First American was about to launch ClarityFirst, a large commercial real estate platform, and the brand had to do real work inside the product, not just on a splash page. Commercial real estate deals are high-stakes and slow to trust, so the identity had to signal trust and clarity across a sprawling application without tipping into cold and corporate.
I led the branding ahead of the first public release: an identity built to carry authority at scale — tied to First American's heritage — and documented as an application brand style guide so it holds up consistently everywhere the platform appears.
Role
I led branding — creating the ClarityFirst identity and the application brand style guide for the platform.
What shipped
- Created the ClarityFirst identity to give a large platform real authority ahead of launch.
- Tied the brand to First American's heritage so the authority felt earned, not invented.
- Balanced authority with clarity — trustworthy without feeling corporate-cold.
- Documented it as an application brand style guide so it stays consistent across the platform.
Selected decisions
- Built the identity around a clear promise — get it done, zero stress — for high-stakes real estate transactions.
- Drew on First American's heritage, including its eagle crest, for a navy-and-teal identity that reads as established rather than freshly invented.
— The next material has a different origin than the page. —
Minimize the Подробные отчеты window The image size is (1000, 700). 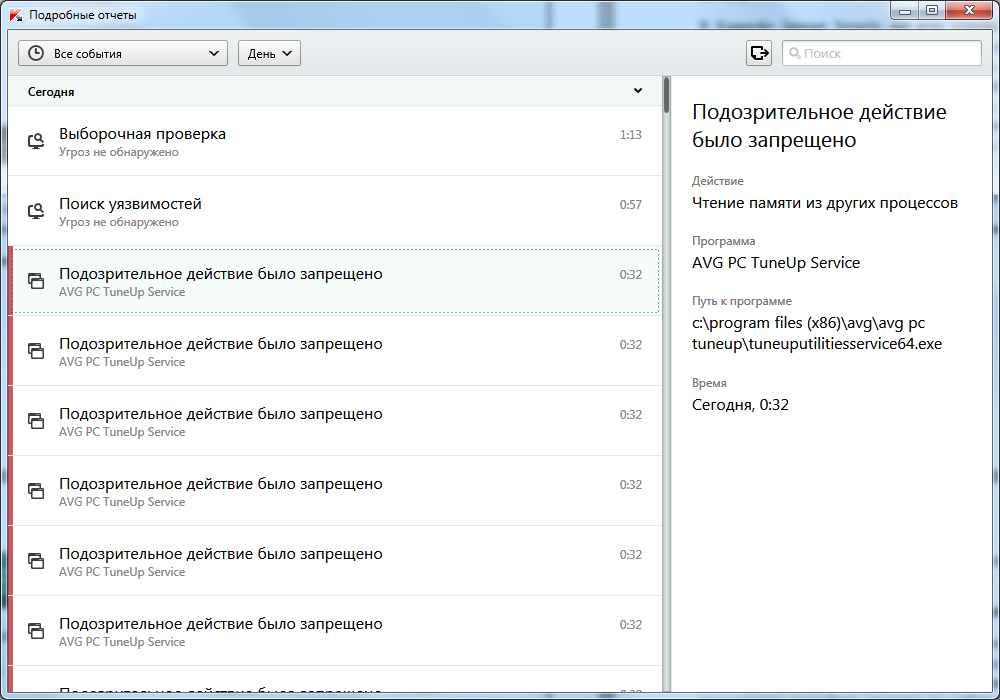(x=904, y=11)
- Designed a precise wordmark and document-style icon to read as deliberate at any size.
- Balanced authority and clarity so a sprawling application feels trustworthy, not cold.
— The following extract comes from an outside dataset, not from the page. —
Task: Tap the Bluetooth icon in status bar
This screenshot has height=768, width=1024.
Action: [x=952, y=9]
- Documented icon geometry, safe areas, minimum size, and misuse so the system holds as many teams and vendors apply it — across mobile, web, and print.
Walkthrough
A closer look
Authority for a platform this size starts with a clear promise — get it done, zero stress — and a lineage to stand on. The identity draws on First American's heritage, including its eagle crest, so the brand reads as established rather than freshly invented.
The wordmark carries that weight: a precise mark in navy and teal, worked out across the variations and lockups a platform needs so it signals a serious, trustworthy product at a glance.
A document-style icon was drawn with the same rigor — its geometry, construction, and proportions specified — so the mark holds up as a favicon, an app glyph, or a watermark on a contract.
A type system in Maison Neue and a named navy-and-teal palette give every screen and team one voice, which is what keeps a large product feeling like a single, deliberate thing rather than many.
And because a brand at this scale passes through many hands, the guide documents the rules that protect it — clear space, minimum size, and misuse — so it stays consistent as many teams and vendors apply it.

The proof is in context: the system shown across color, the product UI, print, and environment, so the brand reads consistently wherever the platform turns up — which is the whole point of building it as a documented system rather than a logo.